Tuesday, January 08, 2008

Dress Code

Well, I guess we should kick Al Gore around the parking lot a few more times: it's January 8 and like 70 degrees. I went home at lunch and opened all my windows, because it's freezing in my house and when I left this morning to walk the dogs, I was suitably dressed for the interior with no idea that I was heading out into the Amazon rain forest. I was wearing my dearly beloved utterly hideous Carhartt mens' denim overalls, my dearly beloved completely falling apart giant mens' undershirt, a giant green mens' sweater which my crazy ex mother in law sent to young M for Christmas (apparently she decided that her son, my ex husband, had too many clothes, so she sent a few to young M. Sound nuts? This is as nothing, trust me. Anyway, I'm getting a kind of unholy glee in wearing these clothes, which are all waaaay too big for young M, beyond waaay too big for me and almost certainly waaay too big for my ex, so gods only knows where they originated, but they're warm.) heavy socks, hiking boots and of course my regulation dog walking Scooby-Doo fleece hat and green Army coat with the dog treats and plastic bags in the pockets. This outfit (guaranteed, by the way, to scare off muggers, rapists and innocent civilians, which is why, besides the pure-D comfort, I wear it every morning) kept me at a normal temperature in the house but made me feel like a complete idiot when the joggers in T-shirts and shorts passed me at the park. So I took off my hat and unzipped my coat and when I got to work later, I left my coat in the car.

Still, it's January and you're just not supposed to be wearing shorts and T-shirts. It's wrong. I don't care if it's 70; it's wrong. This is Asheville, not Cozumel. Have some dignity. Those of us who are not prepared to put our summer stuff back on beseech you.

The other day, when it was still cold, there were a couple of what I think were goose hunters at the park. I'm not sure you're supposed to hunt geese from a public park in Buncombe County that happens to be surrounded by populous West Asheville, but hey, I'm not going to argue with two guys in full camouflage, a pickup with a gun rack and, the best part, a yellow lab in a spiffy padded camouflage vest. I waited until they left, actually, before I even let my dogs out of the car - I didn't want them to feel underdressed. It all struck me as weird and I couldn't quite figure out why, but a friend the other night explained when she enquired as to why you would dress your DOG in camouflage? First off, dogs, even yellow labs, are kind of naturally camouflaged, being animals and all. And second, wouldn't it be better to put flame orange on them rather than exposing them to the risk of getting shot by Dick Cheney?

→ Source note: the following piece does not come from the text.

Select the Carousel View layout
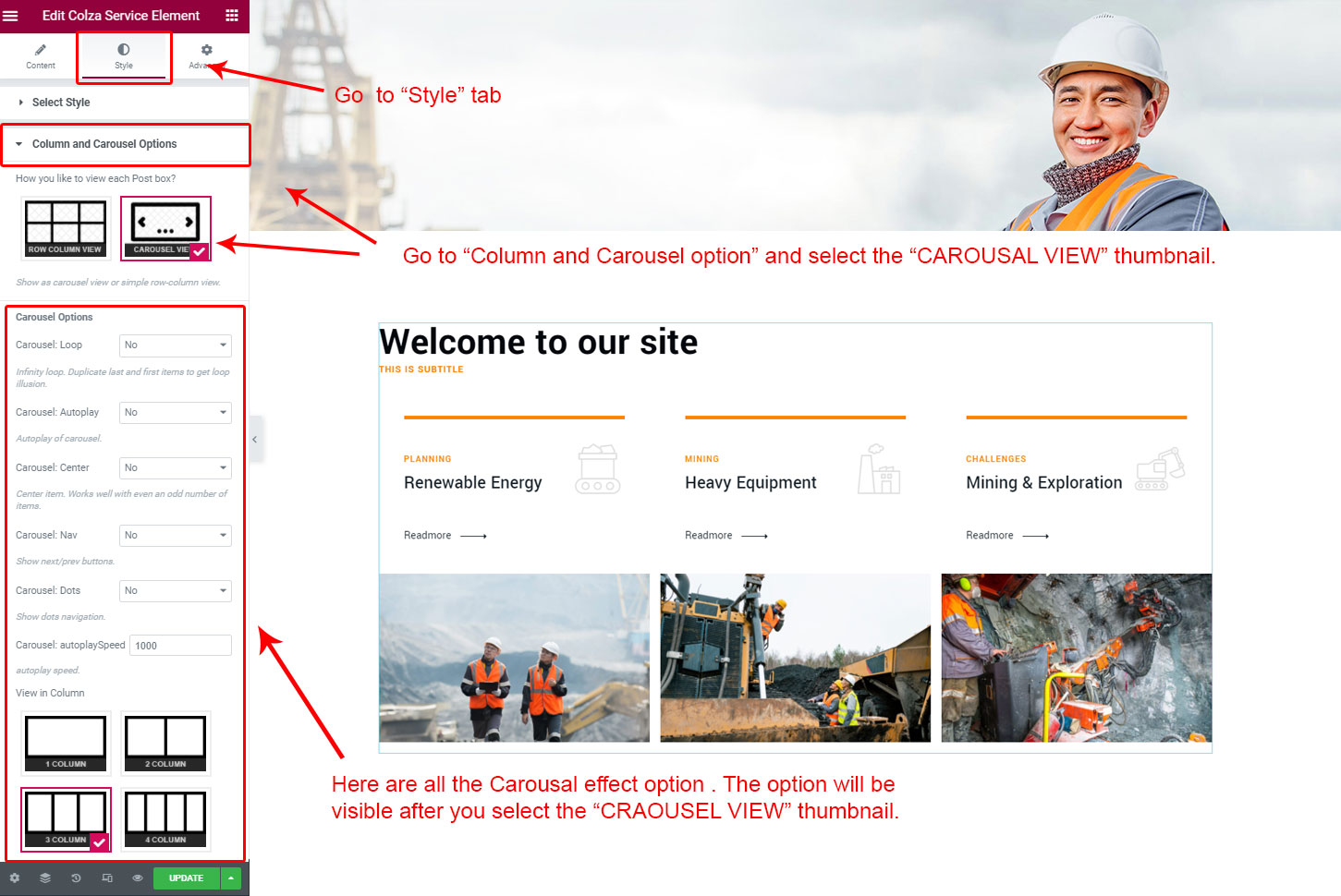 (165, 228)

When I lived by Gunpowder Falls State Park in Maryland, there were often hunters in my backyard (in fact, my enterprising neighbor used to rent out one of the trees in his backyard so they could shoot deer without even going into the woods) and I worried about my dog. I worried about my kids too for that matter, but even when young they resisted wearing flame orange, so I had to focus on the dog and in my crafty ingenuity, I made him an outfit for hunting season hiking. To this end, I converted a certain sheath minidress that I got in New York, made by a real true New York artist. You could tell he was a real artist because he just painted straight on the dress and thus it was stiff with paint and not the most comfortable thing I've ever worn. Also, it was partly black and partly had huge vaguely rectangular splotches of day glo - really day glo, like it glowed in the dark - multi colored paint on it. Look, it was the eighties. I looked hot in it. Well. Okay. So I looked weird in it. But bright! Unmistakeably bright! Anyway, in the nineties, I turned it into a hunter proof costume for my dog. Sort of a cape type thing, actually, and I thought he looked spectacular, until we ran into a couple of hipster hikers in the woods who looked at my dog with disbelief and horror. "What the hell is that?" one of them asked me, "Wonderdog?" "Alive dog," I replied briefly and succinctly, or, well, I wish I had. In real life I think I just kind of muttered something.

But it worked better at keeping the hunters away than a camouflage vest ever would have and, it was seasonally appropriate fashion, which is what this post is all about. So put your coat back on. It's January. I don't care if you're hot; you have to wear a sweater. Because I said so.

2 comments:

Edgy Mama said...

Oh god, please tell you have a photo somewhere of Alive/Wonder dog in the art/cami cape? Please?

mygothlaundry said...

I do! But unfortunately not only is it a photo in the physical and not the digital sense, but it's 3-D, because the wonderdog cape coincided with the purchase of a disposable 3-D camera that turned out to be a ton of fun and it's too bad they don't have them anymore. Which is a long way of saying, huh, I wonder if you can even scan 3-D photos or not? Maybe I'll give it a try some time.